The embassy is the oldest posting in the Canadian foreign service (in its early history, the Canadian government did not view the United Kingdom as a foreign country, as Canada formed part of the British Empire). Canada's presence in Paris began in 1882 and was precipitated by the actions of the province of Quebec. The provincial government had appointed Hector Fabre, a former journalist and senator, as its representative in France. The Canadian federal government took advantage of this presence to name him Canada's "agent" and later "commissioner" in France, although he held no diplomatic rank or status. Fabre was theoretically supposed to report to the Canadian High Commission in London, but in practise had little oversight.

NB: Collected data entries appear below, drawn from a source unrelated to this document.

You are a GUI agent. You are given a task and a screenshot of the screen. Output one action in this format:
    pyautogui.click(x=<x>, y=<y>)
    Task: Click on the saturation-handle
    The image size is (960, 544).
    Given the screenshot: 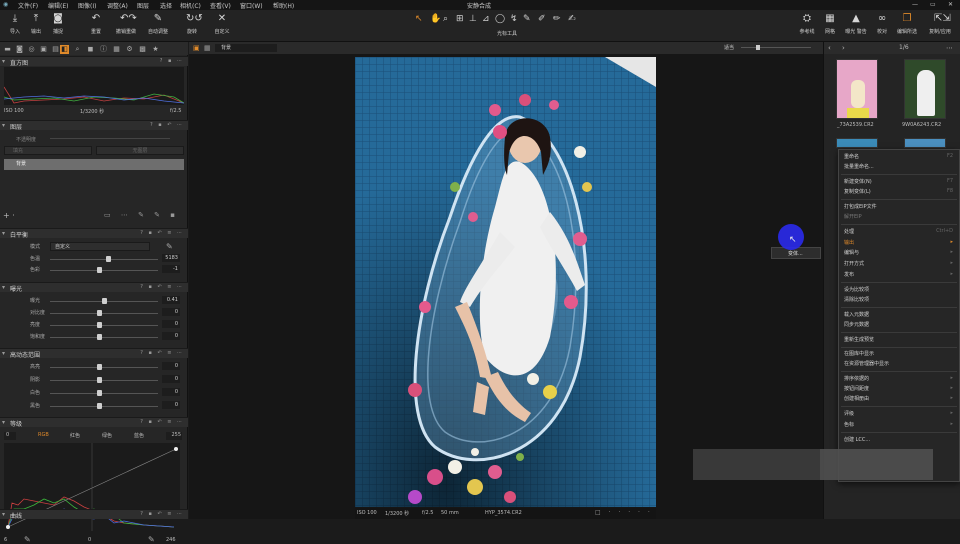 What is the action you would take?
    pyautogui.click(x=100, y=337)
    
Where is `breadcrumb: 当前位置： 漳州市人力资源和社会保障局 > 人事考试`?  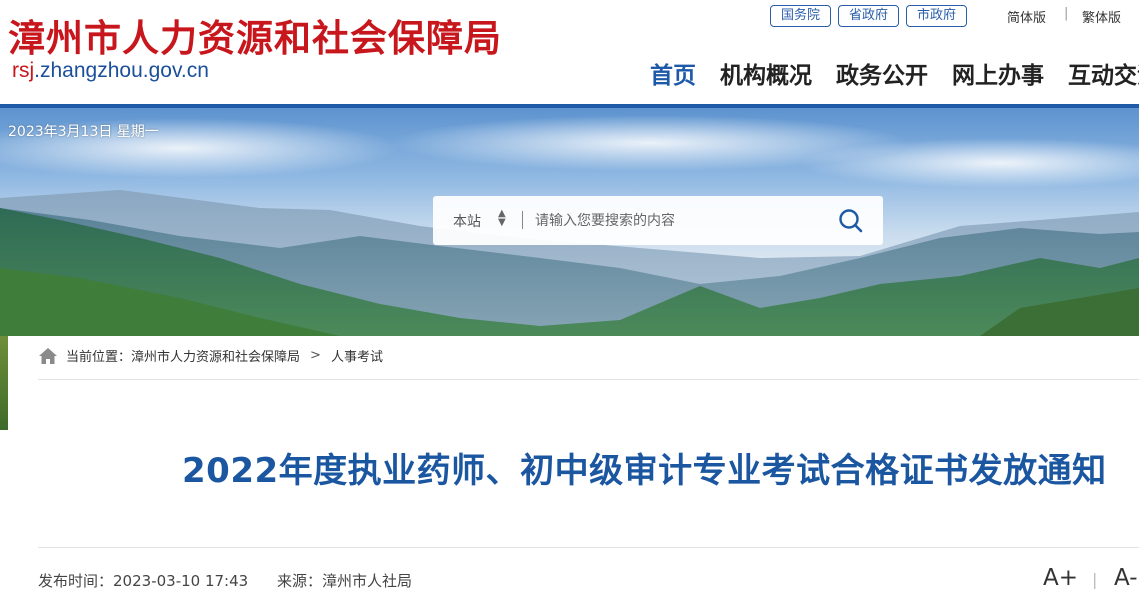 breadcrumb: 当前位置： 漳州市人力资源和社会保障局 > 人事考试 is located at coordinates (210, 356).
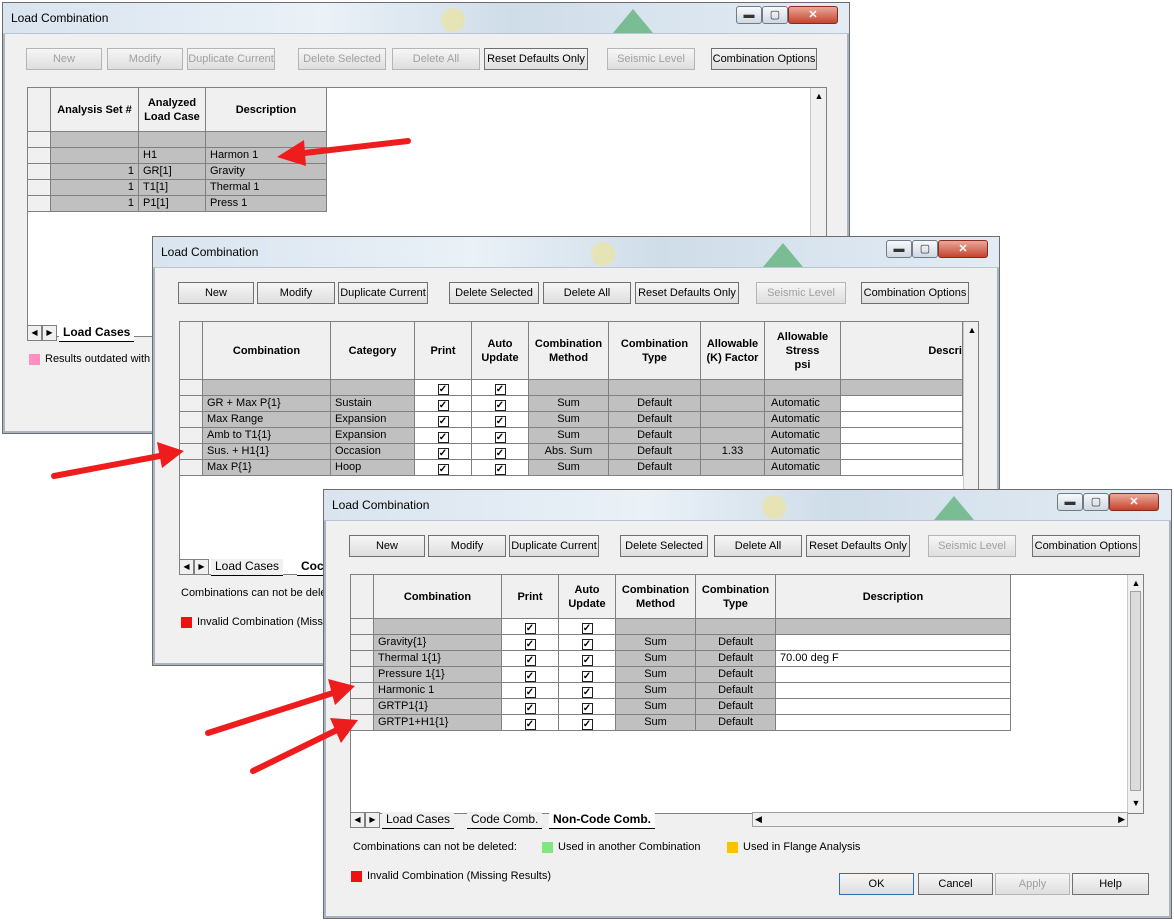 The image size is (1174, 921). What do you see at coordinates (1122, 820) in the screenshot?
I see `scroll-right-icon: ▶` at bounding box center [1122, 820].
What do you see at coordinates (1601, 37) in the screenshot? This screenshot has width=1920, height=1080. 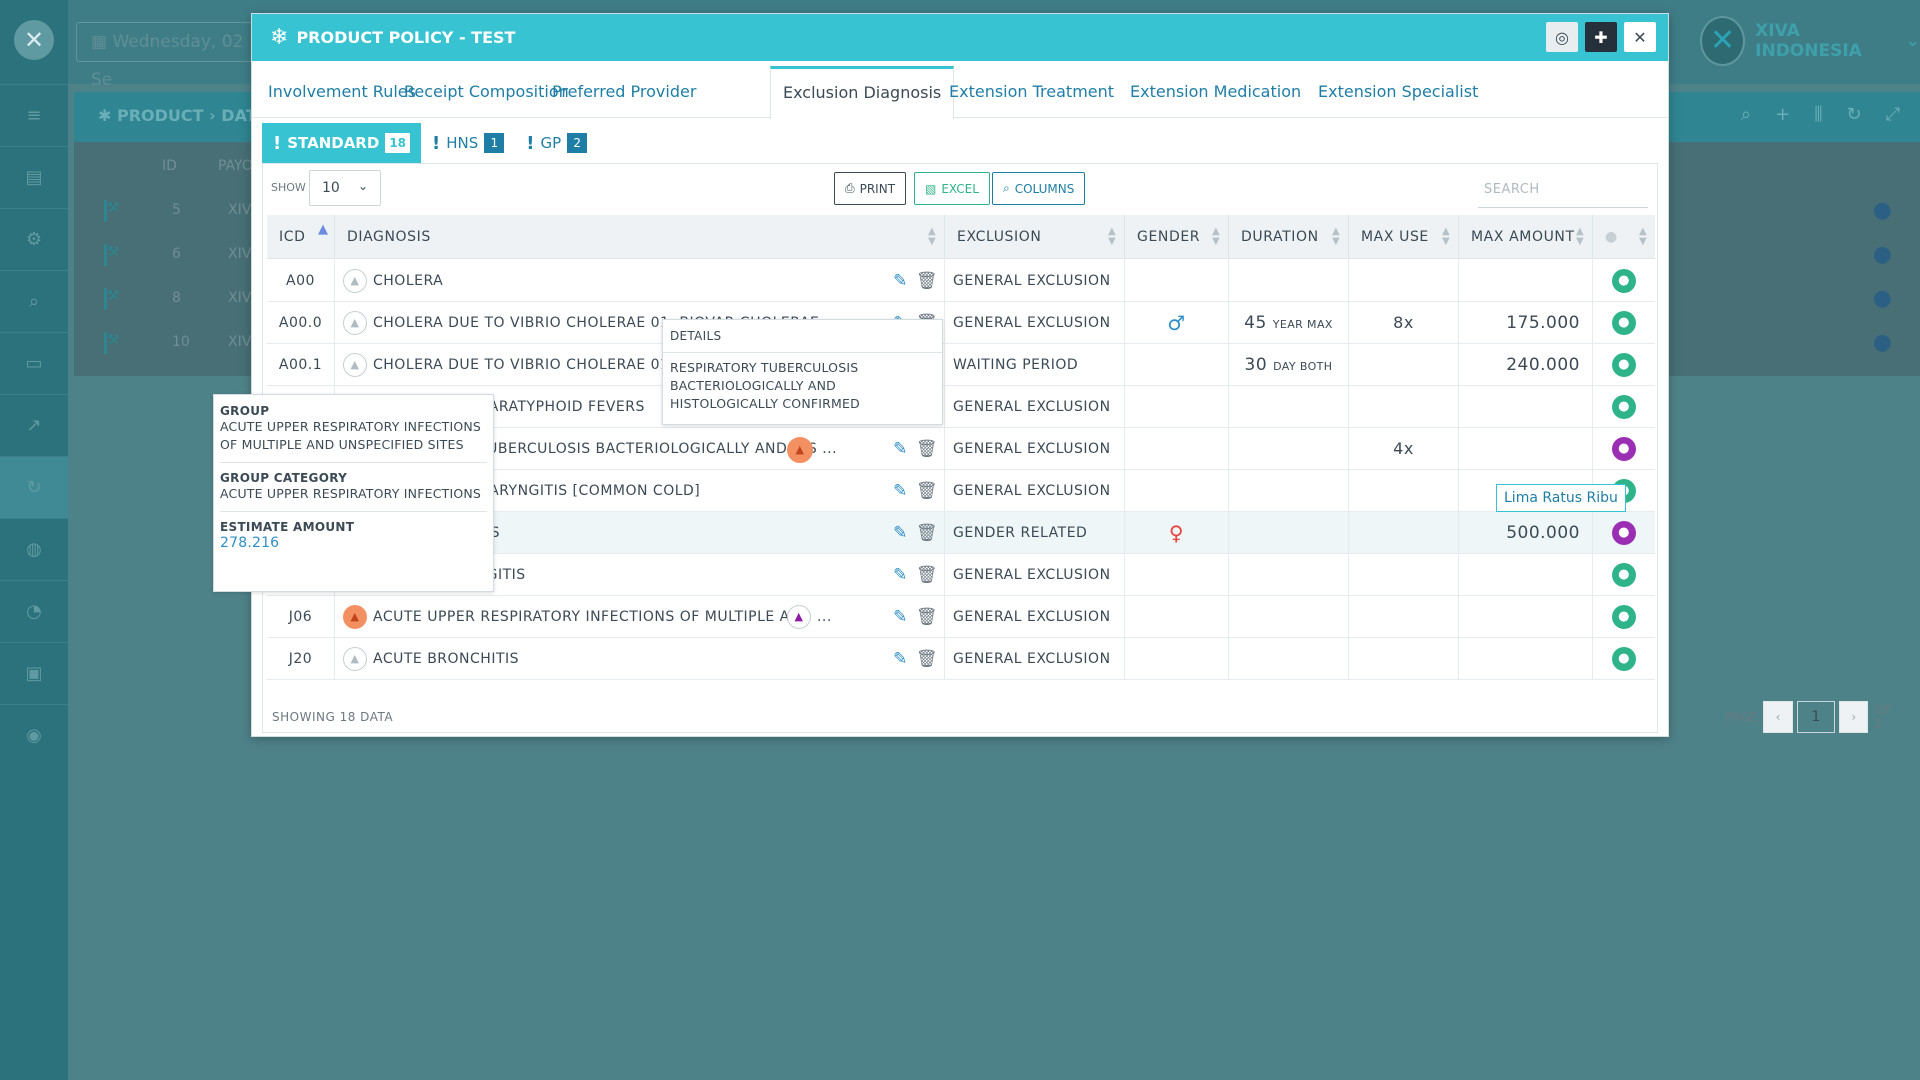 I see `add-button: ✚` at bounding box center [1601, 37].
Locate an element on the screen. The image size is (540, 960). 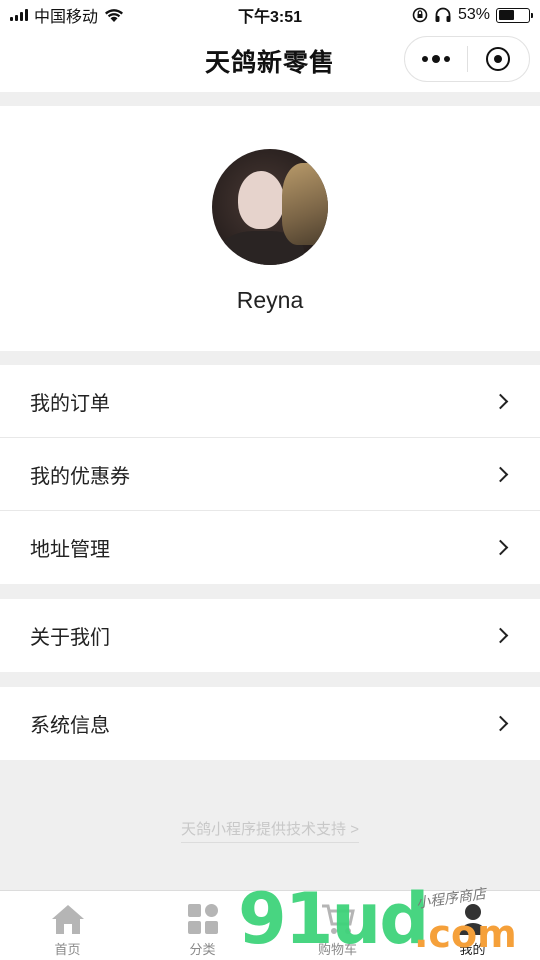
tab-label: 我的 is located at coordinates (472, 950).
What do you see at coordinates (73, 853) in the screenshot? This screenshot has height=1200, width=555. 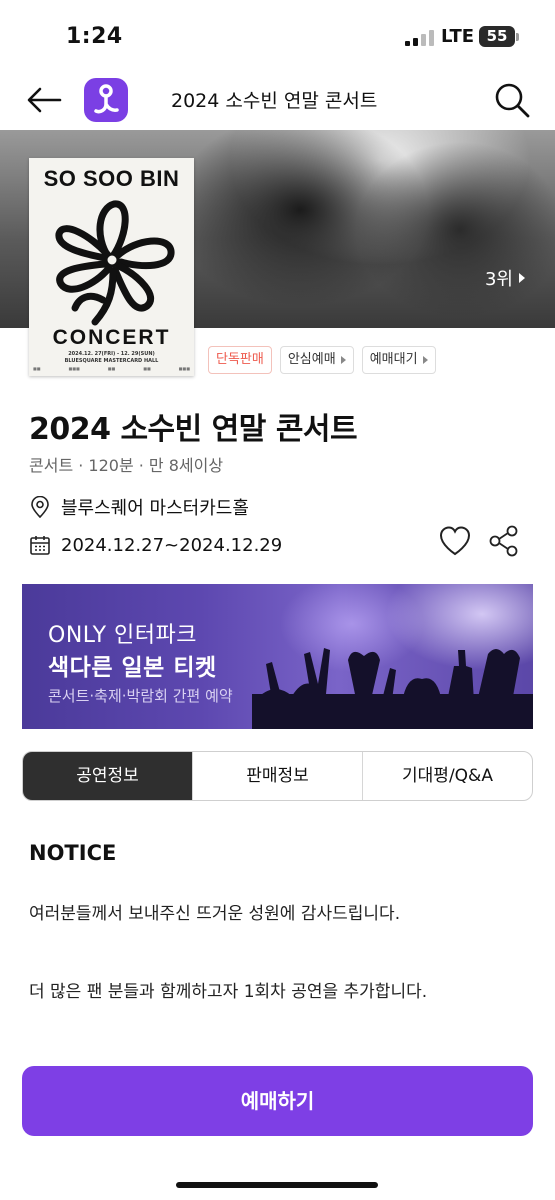 I see `notice-heading: NOTICE` at bounding box center [73, 853].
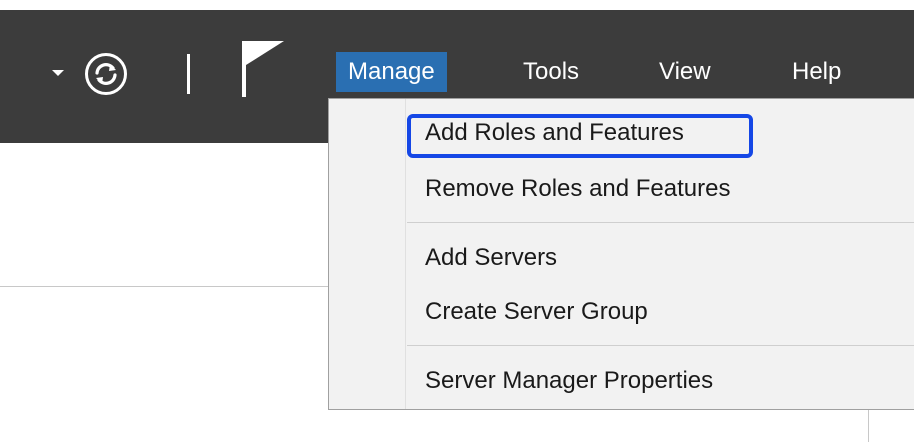 Image resolution: width=914 pixels, height=442 pixels. I want to click on menu-item-remove-roles-and-features: Remove Roles and Features, so click(578, 189).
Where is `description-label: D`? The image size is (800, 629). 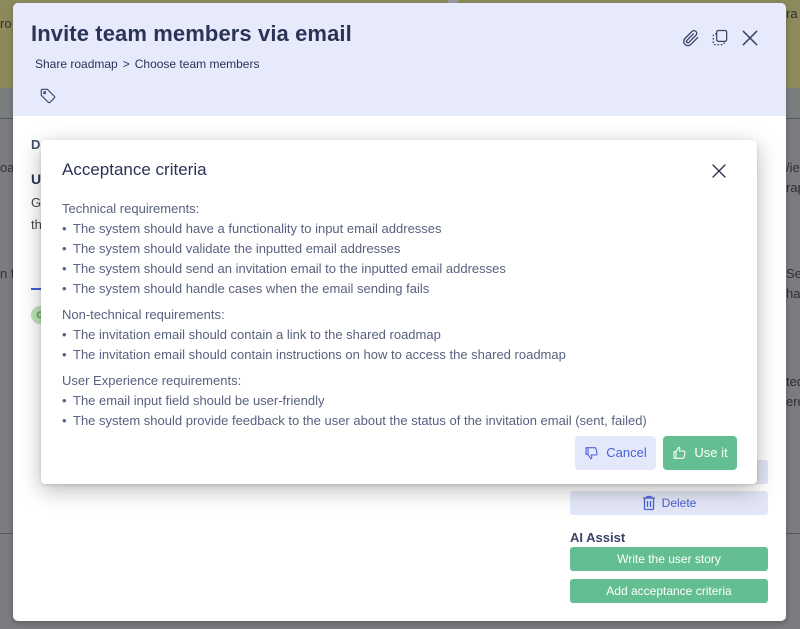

In 1911, Philippe Roy became Canada's and Quebec's "commissioner general" in France, by the appointment of the Laurier Liberals. The incoming Tory government disapproved of the potential conflicts-of-interest that could result from his serving both roles, and he resigned from the Quebec position. In 1914, as most of the foreign representatives in Paris evacuated because of the threatening German Army, Roy remained in Paris.

By January 1928, the Canadian office in Paris had been promoted to a formal legation, and Roy became "minister" to France, presenting his credentials on September 19, 1928, but still under the British ambassador.

During the Second World War, after the Fall of France in 1940, Canada's minister in Paris, Georges Vanier, fled to London. Canada did not send a representative to the Vichy regime but still technically maintained relations, allowing Vanier to return to visit France several times. Once Canada shifted recognition to the Free French under Charles de Gaulle, Vanier dealt with them in London. After the liberation of France, the legation became an embassy and Vanier became Canada's first ambassador in 1944.

The embassy is one of Canada's largest missions in Europe, with about 60 Canada-based diplomats and 170 locally-employed staff working at the chancery and the Canadian Cultural Centre (both at 130 rue du Faubourg Saint-Honoré), as well as the ambassador's official residence (at 135 rue du Faubourg Saint-Honoré).